- Military career
- Allegiance: San Marino
- Service years: 1970–present
- Rank: General
- Commands: Sammarinese Armed Forces
- Awards: Order of Merit of the Italian Republic

= Corrado Carattoni =

Corrado Carattoni is a Sammarinese military officer who is currently serving as the Superior Commander of the Militias, the chief of the Sammarinese Armed Forces. He has held the rank of general since his appointment in 2022.

== Biography ==
Carattoni began his military service in 1970, when he enlisted into the Guard of the Grand and General Council. He eventually became commander of the unit, holding the rank of captain.

Later, Carattoni rose to the position of army chief of staff (later inspector general), and was promoted to colonel.

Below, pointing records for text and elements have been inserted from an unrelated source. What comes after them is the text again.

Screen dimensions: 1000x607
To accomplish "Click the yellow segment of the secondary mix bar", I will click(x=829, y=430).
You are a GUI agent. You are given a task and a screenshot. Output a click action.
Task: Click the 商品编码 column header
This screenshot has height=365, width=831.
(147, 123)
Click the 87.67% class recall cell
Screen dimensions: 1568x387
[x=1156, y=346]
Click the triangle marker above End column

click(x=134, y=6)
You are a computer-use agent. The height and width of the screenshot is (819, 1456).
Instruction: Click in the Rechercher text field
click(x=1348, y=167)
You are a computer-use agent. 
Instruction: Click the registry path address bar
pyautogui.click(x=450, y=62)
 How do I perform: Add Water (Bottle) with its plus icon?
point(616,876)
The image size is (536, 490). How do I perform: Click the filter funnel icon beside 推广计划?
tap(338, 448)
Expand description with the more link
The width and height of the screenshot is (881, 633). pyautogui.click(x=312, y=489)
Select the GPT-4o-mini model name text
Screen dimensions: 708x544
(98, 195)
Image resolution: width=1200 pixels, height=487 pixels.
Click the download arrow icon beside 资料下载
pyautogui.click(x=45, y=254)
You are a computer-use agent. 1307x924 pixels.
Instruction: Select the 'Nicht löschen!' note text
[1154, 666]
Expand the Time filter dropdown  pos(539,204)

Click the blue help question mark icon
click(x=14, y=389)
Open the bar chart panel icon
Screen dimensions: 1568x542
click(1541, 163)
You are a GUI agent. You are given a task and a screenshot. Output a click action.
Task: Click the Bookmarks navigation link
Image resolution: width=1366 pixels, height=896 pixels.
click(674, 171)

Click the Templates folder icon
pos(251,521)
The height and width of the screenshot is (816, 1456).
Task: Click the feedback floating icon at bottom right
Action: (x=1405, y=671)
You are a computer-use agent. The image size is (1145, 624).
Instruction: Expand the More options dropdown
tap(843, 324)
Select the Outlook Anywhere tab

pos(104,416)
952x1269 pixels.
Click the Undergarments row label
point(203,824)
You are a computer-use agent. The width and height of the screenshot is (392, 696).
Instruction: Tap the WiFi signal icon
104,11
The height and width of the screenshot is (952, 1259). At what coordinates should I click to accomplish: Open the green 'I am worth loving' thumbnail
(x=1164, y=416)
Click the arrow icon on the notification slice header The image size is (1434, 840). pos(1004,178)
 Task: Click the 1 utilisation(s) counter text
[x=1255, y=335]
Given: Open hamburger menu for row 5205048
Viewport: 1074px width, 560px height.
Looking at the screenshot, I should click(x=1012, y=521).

In October 2022, the Grand and General Council elected, with 38 votes in favor, to promote Carattoni to general and Superior Commander of the Militias. He replaced Gen. Leonardo Lonfernini, who had reached mandatory retirement age. Lonfernini transferred command with a ceremonial sabre exchange, which was overseen by the Captains Regent, Maria Berti and Manuel Ciavatta, as well as Luca Beccari and other political and military figures.

On 29 January 2025, Carattoni was awarded Grand Officer of the Order of Merit of the Italian Republic. It was awarded to him by the Presidency of the Council of Ministers.